[Work required]: The answer must be an exact transcription of all the records below.

____ Record extracts

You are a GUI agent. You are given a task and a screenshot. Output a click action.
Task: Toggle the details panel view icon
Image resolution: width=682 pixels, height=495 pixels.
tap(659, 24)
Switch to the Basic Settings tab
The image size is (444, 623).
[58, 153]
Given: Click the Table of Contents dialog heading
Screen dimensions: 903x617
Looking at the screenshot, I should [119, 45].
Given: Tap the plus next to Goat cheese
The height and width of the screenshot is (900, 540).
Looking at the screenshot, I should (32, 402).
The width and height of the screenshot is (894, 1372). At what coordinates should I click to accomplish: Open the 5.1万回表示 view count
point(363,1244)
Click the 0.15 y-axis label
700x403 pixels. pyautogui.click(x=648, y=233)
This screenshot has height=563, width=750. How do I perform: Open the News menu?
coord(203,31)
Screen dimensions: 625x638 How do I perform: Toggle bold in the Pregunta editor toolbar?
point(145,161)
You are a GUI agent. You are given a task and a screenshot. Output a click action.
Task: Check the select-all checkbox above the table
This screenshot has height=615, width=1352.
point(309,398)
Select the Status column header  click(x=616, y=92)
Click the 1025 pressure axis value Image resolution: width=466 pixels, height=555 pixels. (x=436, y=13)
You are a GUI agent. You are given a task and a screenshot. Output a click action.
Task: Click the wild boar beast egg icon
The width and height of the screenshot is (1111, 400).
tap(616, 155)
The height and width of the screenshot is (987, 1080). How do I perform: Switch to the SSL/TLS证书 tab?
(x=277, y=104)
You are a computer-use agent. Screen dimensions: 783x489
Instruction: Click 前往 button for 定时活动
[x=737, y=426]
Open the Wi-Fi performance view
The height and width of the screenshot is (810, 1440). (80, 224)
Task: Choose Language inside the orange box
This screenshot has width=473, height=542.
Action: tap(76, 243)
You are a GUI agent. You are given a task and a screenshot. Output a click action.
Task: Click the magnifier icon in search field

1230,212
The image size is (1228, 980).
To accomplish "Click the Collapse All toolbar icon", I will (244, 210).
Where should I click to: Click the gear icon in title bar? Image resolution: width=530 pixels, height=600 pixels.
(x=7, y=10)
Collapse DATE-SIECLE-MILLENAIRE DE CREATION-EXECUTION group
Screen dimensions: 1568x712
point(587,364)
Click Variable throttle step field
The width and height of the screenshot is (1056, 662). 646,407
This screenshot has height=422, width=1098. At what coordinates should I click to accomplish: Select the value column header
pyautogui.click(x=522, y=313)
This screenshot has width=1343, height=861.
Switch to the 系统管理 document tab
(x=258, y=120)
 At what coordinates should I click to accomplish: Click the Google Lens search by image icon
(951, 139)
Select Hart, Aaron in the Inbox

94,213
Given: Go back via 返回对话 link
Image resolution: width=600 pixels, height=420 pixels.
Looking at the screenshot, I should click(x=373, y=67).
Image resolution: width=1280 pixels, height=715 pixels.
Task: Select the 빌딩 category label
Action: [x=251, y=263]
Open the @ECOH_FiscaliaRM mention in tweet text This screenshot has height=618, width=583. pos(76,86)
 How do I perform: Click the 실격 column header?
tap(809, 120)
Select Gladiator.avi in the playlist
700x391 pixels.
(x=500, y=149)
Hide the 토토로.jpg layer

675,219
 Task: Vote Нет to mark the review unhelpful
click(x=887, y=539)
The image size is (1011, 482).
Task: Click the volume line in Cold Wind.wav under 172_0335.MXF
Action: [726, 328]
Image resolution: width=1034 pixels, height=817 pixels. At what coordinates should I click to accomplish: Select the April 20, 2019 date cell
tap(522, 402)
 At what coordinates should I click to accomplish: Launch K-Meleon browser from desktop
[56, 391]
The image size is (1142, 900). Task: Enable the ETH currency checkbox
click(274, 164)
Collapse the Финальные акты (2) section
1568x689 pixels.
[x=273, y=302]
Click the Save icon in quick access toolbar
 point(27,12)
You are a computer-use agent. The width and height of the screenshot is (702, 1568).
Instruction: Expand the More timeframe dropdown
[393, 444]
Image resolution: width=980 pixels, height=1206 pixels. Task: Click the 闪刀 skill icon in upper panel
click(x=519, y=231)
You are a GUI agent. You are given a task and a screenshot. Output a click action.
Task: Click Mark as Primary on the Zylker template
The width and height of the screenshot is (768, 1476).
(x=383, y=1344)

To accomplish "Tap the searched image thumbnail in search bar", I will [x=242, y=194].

________

[Finished exercise]:
You are a GUI agent. You are given a task and a screenshot. Output a click action.
Task: Toggle the details panel view icon
Image resolution: width=682 pixels, height=495 pixels.
tap(659, 24)
Switch to the Basic Settings tab
The image size is (444, 623).
[58, 153]
Given: Click the Table of Contents dialog heading
Screen dimensions: 903x617
Looking at the screenshot, I should [119, 45].
Given: Tap the plus next to Goat cheese
The height and width of the screenshot is (900, 540).
Looking at the screenshot, I should (32, 402).
The width and height of the screenshot is (894, 1372). At what coordinates should I click to accomplish: Open the 5.1万回表示 view count
point(363,1244)
Click the 0.15 y-axis label
700x403 pixels. pyautogui.click(x=648, y=233)
This screenshot has height=563, width=750. How do I perform: Open the News menu?
coord(203,31)
Screen dimensions: 625x638 How do I perform: Toggle bold in the Pregunta editor toolbar?
point(145,161)
You are a GUI agent. You are given a task and a screenshot. Output a click action.
Task: Check the select-all checkbox above the table
This screenshot has height=615, width=1352.
point(309,398)
Select the Status column header  click(x=616, y=92)
Click the 1025 pressure axis value Image resolution: width=466 pixels, height=555 pixels. (x=436, y=13)
You are a GUI agent. You are given a task and a screenshot. Output a click action.
Task: Click the wild boar beast egg icon
The width and height of the screenshot is (1111, 400).
tap(616, 155)
The height and width of the screenshot is (987, 1080). How do I perform: Switch to the SSL/TLS证书 tab?
(x=277, y=104)
You are a computer-use agent. Screen dimensions: 783x489
Instruction: Click 前往 button for 定时活动
[x=737, y=426]
Open the Wi-Fi performance view
The height and width of the screenshot is (810, 1440). (80, 224)
Task: Choose Language inside the orange box
This screenshot has width=473, height=542.
Action: tap(76, 243)
You are a GUI agent. You are given a task and a screenshot. Output a click action.
Task: Click the magnifier icon in search field

1230,212
The image size is (1228, 980).
To accomplish "Click the Collapse All toolbar icon", I will (244, 210).
Where should I click to: Click the gear icon in title bar? Image resolution: width=530 pixels, height=600 pixels.
(x=7, y=10)
Collapse DATE-SIECLE-MILLENAIRE DE CREATION-EXECUTION group
Screen dimensions: 1568x712
point(587,364)
Click Variable throttle step field
The width and height of the screenshot is (1056, 662). 646,407
This screenshot has height=422, width=1098. At what coordinates should I click to accomplish: Select the value column header
pyautogui.click(x=522, y=313)
This screenshot has width=1343, height=861.
Switch to the 系统管理 document tab
(x=258, y=120)
 At what coordinates should I click to accomplish: Click the Google Lens search by image icon
(951, 139)
Select Hart, Aaron in the Inbox

94,213
Given: Go back via 返回对话 link
Image resolution: width=600 pixels, height=420 pixels.
Looking at the screenshot, I should click(x=373, y=67).
Image resolution: width=1280 pixels, height=715 pixels.
Task: Select the 빌딩 category label
Action: [x=251, y=263]
Open the @ECOH_FiscaliaRM mention in tweet text This screenshot has height=618, width=583. pos(76,86)
 How do I perform: Click the 실격 column header?
tap(809, 120)
Select Gladiator.avi in the playlist
700x391 pixels.
(x=500, y=149)
Hide the 토토로.jpg layer

675,219
 Task: Vote Нет to mark the review unhelpful
click(x=887, y=539)
The image size is (1011, 482).
Task: Click the volume line in Cold Wind.wav under 172_0335.MXF
Action: [726, 328]
Image resolution: width=1034 pixels, height=817 pixels. At what coordinates should I click to accomplish: Select the April 20, 2019 date cell
tap(522, 402)
 At what coordinates should I click to accomplish: Launch K-Meleon browser from desktop
[56, 391]
The image size is (1142, 900). Task: Enable the ETH currency checkbox
click(274, 164)
Collapse the Финальные акты (2) section
1568x689 pixels.
[x=273, y=302]
Click the Save icon in quick access toolbar
 point(27,12)
You are a computer-use agent. The width and height of the screenshot is (702, 1568).
Instruction: Expand the More timeframe dropdown
[393, 444]
Image resolution: width=980 pixels, height=1206 pixels. Task: Click the 闪刀 skill icon in upper panel
click(x=519, y=231)
You are a GUI agent. You are given a task and a screenshot. Output a click action.
Task: Click Mark as Primary on the Zylker template
The width and height of the screenshot is (768, 1476).
(x=383, y=1344)

To accomplish "Tap the searched image thumbnail in search bar", I will [x=242, y=194].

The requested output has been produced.